Many UN diplomats including key Iraqi allies, like the French and Russian delegations have argued in recent weeks that Baghdad was moving closer to answering all outstandingquestions on missiles and chemical weapons. The International Atomic Energy Agency also declared satisfaction with Iraqi compliance on nuclear disarmament tasks.
Most importantly, UN Secretary-General Kofi Annan personally involved himself in pushing ahead with Iraq's disarmament following a standoff between Iraq and UNSCOM in February which led to threats of US military involvement.
After Annan's intervention, Iraqi cooperation with the weapons monitors had improved, Butler said, but the path to ending sanctions remains long.
The US, which has veto power in the Security Council, has resisted calls to end the more intrusive phase of UNSCOM inspections in which Iraqi weapons sites are often searched without prior notice to shift to a period of long-term monitoring.
US officials hinted they might allow nuclear inspections to be conducted on the less intrusive long-term model by the time Iraq's cooperation on disarmament is reviewed next in October.

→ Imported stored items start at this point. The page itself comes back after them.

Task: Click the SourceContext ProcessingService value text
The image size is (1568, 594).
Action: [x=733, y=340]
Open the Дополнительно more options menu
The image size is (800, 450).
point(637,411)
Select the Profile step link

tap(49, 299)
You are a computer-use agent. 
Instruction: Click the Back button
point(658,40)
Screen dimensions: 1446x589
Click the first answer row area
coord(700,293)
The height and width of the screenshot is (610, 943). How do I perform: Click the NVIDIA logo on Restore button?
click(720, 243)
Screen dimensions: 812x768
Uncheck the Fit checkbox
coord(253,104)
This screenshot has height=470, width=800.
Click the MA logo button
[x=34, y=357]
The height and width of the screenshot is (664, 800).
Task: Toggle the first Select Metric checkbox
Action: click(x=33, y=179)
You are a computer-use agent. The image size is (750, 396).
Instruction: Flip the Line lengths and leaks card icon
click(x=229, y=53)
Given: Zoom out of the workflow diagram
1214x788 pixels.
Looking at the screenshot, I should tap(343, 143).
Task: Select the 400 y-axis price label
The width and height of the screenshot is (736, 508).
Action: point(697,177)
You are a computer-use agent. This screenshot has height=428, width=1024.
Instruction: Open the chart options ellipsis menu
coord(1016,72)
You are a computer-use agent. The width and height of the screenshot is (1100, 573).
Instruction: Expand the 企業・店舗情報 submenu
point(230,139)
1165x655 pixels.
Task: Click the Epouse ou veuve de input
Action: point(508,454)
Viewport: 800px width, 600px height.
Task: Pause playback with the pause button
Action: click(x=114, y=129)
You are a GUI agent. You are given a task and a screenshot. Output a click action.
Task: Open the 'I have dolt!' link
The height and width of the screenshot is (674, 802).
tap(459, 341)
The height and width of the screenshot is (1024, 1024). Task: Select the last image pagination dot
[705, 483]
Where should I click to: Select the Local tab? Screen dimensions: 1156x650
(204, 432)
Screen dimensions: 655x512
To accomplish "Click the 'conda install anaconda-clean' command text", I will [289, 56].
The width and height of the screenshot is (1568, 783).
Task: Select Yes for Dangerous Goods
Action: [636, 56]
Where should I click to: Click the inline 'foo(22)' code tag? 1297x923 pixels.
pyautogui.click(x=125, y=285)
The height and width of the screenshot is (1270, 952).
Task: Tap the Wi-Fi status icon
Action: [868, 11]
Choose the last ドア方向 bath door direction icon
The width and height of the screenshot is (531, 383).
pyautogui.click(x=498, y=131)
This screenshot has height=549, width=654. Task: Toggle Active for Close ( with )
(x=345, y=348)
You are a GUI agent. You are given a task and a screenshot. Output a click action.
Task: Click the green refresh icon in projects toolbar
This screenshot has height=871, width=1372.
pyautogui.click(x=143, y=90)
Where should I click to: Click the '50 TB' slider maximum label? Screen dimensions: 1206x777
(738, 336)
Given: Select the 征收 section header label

But Iraqi Foreign Minister Mohammed Saeed Al-Sahafdismissed that proposal as insufficient.
Still, Baghdad cannot count on any strong campaign to lift sanctions being mounted between now and October. Although Butler's list of future tasks was achievable if Iraq cooperated, the UNSCOM chief acknowledged that there were no guarantees of any significant change in the sanctions regime over the next few months.
Moreover, Butler also showed the Council in detail a disturbing pattern of Iraqi concealment of its arsenal, in which Iraqi officials repeatedly claimed to have destroyed their weaponry, only to have changed those claims when new evidence of weapons production had been found.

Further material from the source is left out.